Why a Second Half Collapse is Imminent

Shaun Marcum had a rough first start today.  I’m not going to hit the panic button on him yet, after all it’s just one start.  We have Harvey and Niese in the rotation.  If Marcum plays to the back of his baseball card, we don’t have to worry about Gee being anything more than a 4 (or a 5 if Wheeler performs to any level when he eventually gets called up).

The team can muddle around .500 for awhile, and they very well may do that.  But there is one problem that is looming large on the horizon and is already apparent.  The bullpen.

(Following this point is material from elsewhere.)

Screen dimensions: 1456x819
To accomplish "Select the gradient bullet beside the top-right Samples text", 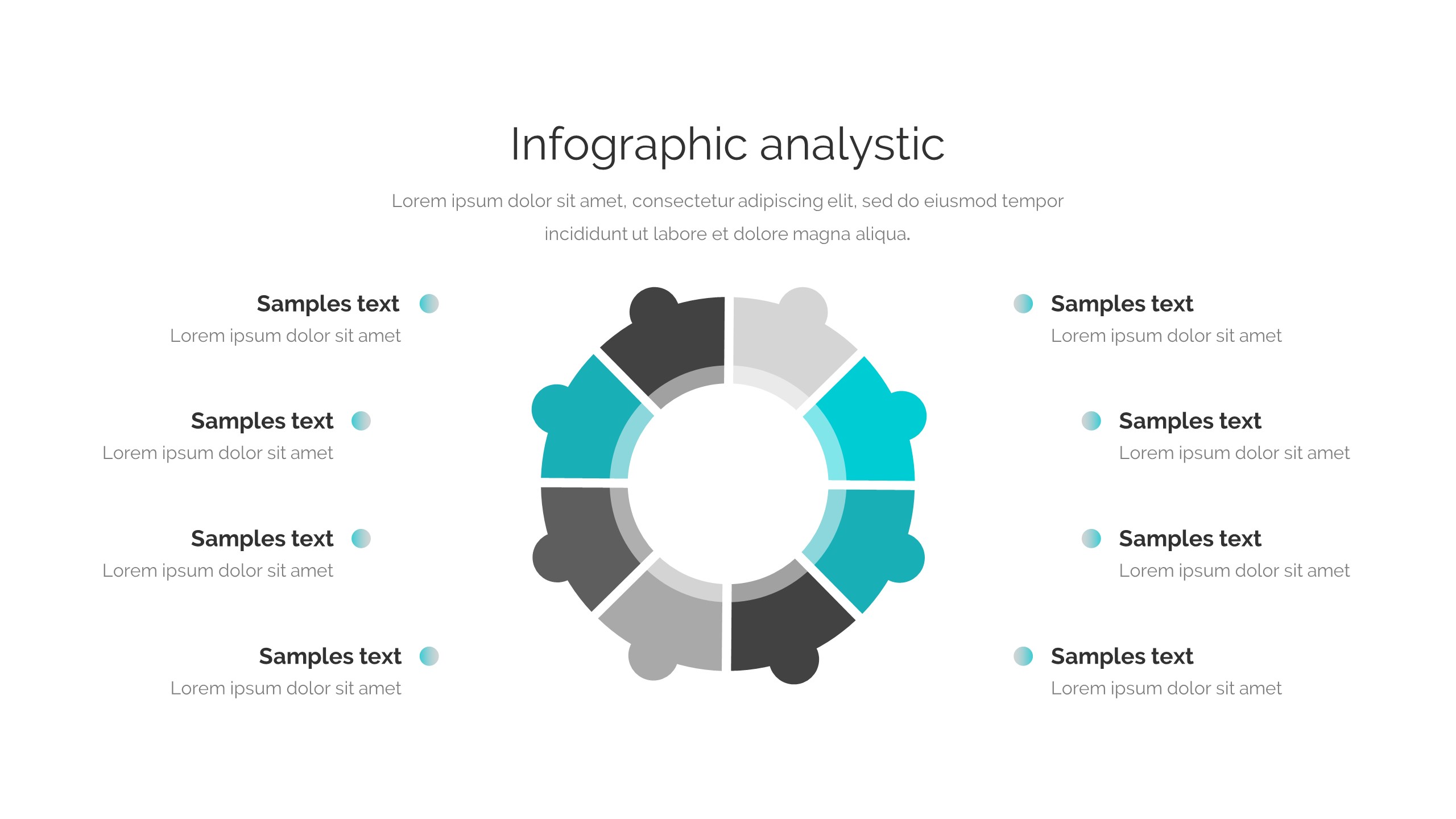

And it’s only going to get worse mid season.

Why?

Overuse.

I’ve never been a proponent of the lefty/righty reliever pitching matchup.  I know the lefty specialist has been a part of the game for quite some time, and while the matchup may work in the short term – unless you have a particularly deep bullpen, it’s going to come back to bite you.

Back before the pitch count, moneyball (where players are taking counts deeper, drawing, walks, and making starting pitchers work harder) and the advent of the role of the middle reliever – team bullpens didn’t need to be as deep.  You could go perfectly well with a 10 man staff with 5 guys in the pen.  Relief pitchers could go more than one inning and because of it, they didn’t pitch every day.  The really good guys in the pen pitched fewer games, but they covered more innings and in the end, the manager got more out of them.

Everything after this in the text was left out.